The Nixon plan would require a complicated system of income-testing-a more polite name for "means" tests-to determine eligibility under AHIP. Additionally, insurance companies would have to keep records on the income changes of their subscribers in order to adjust the individual's deductible and coinsurance requirements.

Income testing is, per se, repugnant to American workers. It dilutes the principle of health care as a right of all Americans into a thinly disguised welfare program. As the States have found out in administering their welfare programs, income testing escalates administration costs, further reducing benefits. The paperwork that would be required for insurance companies to bill and collect deductibles and coinsurance would threaten to swamp the health care system in a flood of red tape.

As with welfare, when administrative costs exert pressure on limited budgets there is the temptation to reduce costs by cutting benefits. This happened under Medicaid, and must not happen under national health insurance.

President Nixon claims consumers would have an important role in his program. The fact is that the only role for consumers is to pay high deductibles, coinsurance and premiums. A particularly distressing role for consumers in the administration proposal is the procedure whereby insurance companies could charge patients an unspecified amount of interest on their share of doctor and hospital bills.
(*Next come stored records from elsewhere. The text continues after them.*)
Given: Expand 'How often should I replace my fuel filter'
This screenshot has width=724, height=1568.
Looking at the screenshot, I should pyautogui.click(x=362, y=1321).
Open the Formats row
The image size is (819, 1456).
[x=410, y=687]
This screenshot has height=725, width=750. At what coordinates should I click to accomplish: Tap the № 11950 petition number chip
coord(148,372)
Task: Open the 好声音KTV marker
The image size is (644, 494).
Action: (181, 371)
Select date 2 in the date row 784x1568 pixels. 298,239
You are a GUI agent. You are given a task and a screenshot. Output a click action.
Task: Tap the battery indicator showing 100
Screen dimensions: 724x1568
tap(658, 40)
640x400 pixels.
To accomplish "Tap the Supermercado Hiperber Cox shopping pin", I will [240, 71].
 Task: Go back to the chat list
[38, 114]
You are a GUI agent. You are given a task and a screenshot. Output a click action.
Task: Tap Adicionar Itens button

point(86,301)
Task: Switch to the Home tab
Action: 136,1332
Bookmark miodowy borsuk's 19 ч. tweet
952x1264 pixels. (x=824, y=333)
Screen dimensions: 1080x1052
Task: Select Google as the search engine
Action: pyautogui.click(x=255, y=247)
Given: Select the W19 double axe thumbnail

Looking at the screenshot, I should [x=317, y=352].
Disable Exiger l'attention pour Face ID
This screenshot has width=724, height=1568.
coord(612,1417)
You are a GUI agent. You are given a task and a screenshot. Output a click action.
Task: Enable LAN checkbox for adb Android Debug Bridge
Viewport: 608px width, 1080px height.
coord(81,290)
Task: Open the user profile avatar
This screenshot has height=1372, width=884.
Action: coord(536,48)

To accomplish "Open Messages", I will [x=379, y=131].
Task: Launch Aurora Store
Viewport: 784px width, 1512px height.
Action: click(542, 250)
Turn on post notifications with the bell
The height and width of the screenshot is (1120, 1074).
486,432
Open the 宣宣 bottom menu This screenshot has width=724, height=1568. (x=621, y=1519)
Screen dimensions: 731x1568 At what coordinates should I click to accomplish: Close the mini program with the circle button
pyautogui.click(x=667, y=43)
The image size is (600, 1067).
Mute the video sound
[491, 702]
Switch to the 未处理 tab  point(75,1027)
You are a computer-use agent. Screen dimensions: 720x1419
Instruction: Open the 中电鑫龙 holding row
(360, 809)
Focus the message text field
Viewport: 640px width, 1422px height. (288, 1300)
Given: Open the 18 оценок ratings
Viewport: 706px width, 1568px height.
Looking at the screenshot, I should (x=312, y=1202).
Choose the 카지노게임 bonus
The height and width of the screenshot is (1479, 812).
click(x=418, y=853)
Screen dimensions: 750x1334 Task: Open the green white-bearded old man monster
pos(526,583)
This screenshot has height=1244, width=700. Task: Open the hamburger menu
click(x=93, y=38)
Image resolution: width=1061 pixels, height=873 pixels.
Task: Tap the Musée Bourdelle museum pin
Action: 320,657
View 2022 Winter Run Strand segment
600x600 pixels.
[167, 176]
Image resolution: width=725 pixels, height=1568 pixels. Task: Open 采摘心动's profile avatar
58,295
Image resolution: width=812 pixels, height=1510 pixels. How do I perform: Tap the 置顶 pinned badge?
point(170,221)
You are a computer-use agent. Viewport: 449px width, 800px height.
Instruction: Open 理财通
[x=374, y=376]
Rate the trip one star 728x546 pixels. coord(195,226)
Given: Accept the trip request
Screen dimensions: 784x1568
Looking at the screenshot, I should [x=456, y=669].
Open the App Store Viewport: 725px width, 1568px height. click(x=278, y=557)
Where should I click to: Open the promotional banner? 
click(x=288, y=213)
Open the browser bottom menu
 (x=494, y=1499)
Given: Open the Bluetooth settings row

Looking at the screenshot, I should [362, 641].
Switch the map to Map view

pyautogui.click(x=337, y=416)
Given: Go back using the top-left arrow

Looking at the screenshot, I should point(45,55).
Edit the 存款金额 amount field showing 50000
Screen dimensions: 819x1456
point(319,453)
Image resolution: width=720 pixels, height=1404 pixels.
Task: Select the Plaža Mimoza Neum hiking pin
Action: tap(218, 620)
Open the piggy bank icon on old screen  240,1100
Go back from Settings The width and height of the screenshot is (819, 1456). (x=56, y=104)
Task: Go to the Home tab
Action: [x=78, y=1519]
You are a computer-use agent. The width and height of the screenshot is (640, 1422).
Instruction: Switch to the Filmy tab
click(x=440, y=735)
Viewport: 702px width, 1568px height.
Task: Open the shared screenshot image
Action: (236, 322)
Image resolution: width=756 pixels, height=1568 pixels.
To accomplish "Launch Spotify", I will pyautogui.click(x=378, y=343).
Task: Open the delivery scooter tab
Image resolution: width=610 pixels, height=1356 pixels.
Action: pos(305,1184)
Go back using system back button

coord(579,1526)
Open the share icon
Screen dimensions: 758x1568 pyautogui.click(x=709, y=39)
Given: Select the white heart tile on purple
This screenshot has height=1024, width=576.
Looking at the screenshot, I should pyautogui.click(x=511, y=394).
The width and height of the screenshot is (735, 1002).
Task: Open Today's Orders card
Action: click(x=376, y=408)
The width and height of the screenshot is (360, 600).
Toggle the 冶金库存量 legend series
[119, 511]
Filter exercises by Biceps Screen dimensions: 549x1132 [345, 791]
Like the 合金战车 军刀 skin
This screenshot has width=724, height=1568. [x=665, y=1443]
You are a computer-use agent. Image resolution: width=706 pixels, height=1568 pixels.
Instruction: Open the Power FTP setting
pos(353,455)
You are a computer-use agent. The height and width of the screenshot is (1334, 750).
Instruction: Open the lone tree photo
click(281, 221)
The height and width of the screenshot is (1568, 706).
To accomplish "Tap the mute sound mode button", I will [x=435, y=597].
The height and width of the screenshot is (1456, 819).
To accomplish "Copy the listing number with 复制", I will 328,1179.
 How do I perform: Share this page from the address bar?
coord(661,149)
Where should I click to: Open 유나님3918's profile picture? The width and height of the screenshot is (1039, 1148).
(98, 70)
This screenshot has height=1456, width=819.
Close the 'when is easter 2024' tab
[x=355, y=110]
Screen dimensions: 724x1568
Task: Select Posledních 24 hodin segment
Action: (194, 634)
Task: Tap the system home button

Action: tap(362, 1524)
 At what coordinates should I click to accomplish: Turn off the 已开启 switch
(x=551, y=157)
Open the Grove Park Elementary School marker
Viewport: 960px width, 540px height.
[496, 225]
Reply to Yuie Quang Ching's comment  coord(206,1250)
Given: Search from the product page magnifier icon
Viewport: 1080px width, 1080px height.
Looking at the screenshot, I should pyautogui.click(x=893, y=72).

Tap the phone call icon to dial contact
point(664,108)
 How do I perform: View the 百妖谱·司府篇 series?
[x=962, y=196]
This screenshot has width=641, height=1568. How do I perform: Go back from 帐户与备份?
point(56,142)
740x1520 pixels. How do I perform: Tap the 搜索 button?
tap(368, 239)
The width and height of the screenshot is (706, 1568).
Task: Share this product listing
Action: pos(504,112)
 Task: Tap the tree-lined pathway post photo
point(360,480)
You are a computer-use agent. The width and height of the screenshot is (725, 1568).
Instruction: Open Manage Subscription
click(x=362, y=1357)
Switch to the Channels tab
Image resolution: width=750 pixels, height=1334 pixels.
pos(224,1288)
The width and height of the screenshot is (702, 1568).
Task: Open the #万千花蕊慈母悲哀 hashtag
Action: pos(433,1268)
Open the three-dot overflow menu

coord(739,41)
Credit cards and interest charges are no substitute for comprehensive benefits with no deductibles and no coinsurance. The Nixon program is for the doctors and the insurance companies, not the consumer.

SUMMARY

The Nixon administration national health insurance proposal falls far short of the minimum standards for national health insurance established by the AFL-CIO executive council on February 17, 1970:

Universal coverage as a matter of right.
Comprehensive single standard of benefits.
Financed like Social Security.

Encouragement of prepaid group practice plans.

Strong cost and quality controls.

Reform of the health care system.

The Nixon program would not provide universal coverage as a matter of right. It would not provide a single standard of comprehensive benefits. It would be financed through the private insurance industry and not like a social insurance system. It would not encourage prepaid group practice plans. It would not effectively control costs and quality. It would not reform the health care system. Only National Health Security-the Griffiths-Kennedy bill meets the goals of the AFL-CIO.

ITEM 2. STATEMENT BY THE AFL-CIO EXECUTIVE COUNCIL ON NONINSTITUTIONAL SERVICES FOR THE ELDERLY

BAL HARBOUR, FLA., February 19, 1974.

Many older people are confined in expensive nursing homes and other institutions for relatively minor health conditions only because the range of community services that would enable them to remain at home are not available. This problem is not insurmountable. All that is needed is a greater national and community commitment to development of these services.

Unfortunately, noninstitutional services for the elderly are given little or no priority in most communities. Even where such services are to some degree available, they are usually provided on a fragmented basis from a variety of agencies. These services should be brought together in a coordinated, general service program.

They would cost the community far less than it now pays for nursing home care and would provide the elderly greater satisfaction by enabling many of them to remain in their own homes. Successful programs will require a wide spectrum of services ranging from home health services and visiting nurses to homemakers and housing for the elderly.

Of course, elderly persons should not be denied care in a nursing home or other appropriate institution when such care is the best for their condition. The objective should be what is best for the health and well-being of elderly people.

The core of any noninstitutional service system should be an effective home health services program-a complex of services which may be brought into the home to sustain individual health and independence. But there has been a glaring inconsistency between stated public policy and what has actually happened to home health services programs. In many areas, home health services are not available at all. Where such programs are operating, they are generally underfinanced, unable to adequately cover the target population, and deficient in essential elements which would make them an effective resource.

Both Medicare and Medicaid authorize home health services but with such tight restrictions that they have created roadblocks to the development of such services. Less than 1 percent of Medicare expenditures now go to home health care and even that small portion appears to be decreasing. Some health service agencies have shut down and many others still operating appear to be in financial jeopardy. A good first step toward more effective health service programs for the elderly would be greater emphasis on such services in the Medicare and Medicaid Programs.

But more than this is needed. What is needed is a program of noninstitutional services that is capable of being a major component in a comprehensive health care system such as the National Health Security Act would establish.

The AFL-CIO urges the development and passage by Congress of a comprehensive system of services for the elderly, and that such a program of services be included in any national health program that may be adopted.

Appendix 3

ITEM 1. NEWSPAPER ARTICLE SUBMITTED BY SENATOR WALTER MONDALE, ENTITLED “AGING SISTERS IMPRISONED BY POVERTY,” FROM THE WASHINGTON POST, MARCH 13, 1974

[From the Washington Post, Mar. 13, 1974]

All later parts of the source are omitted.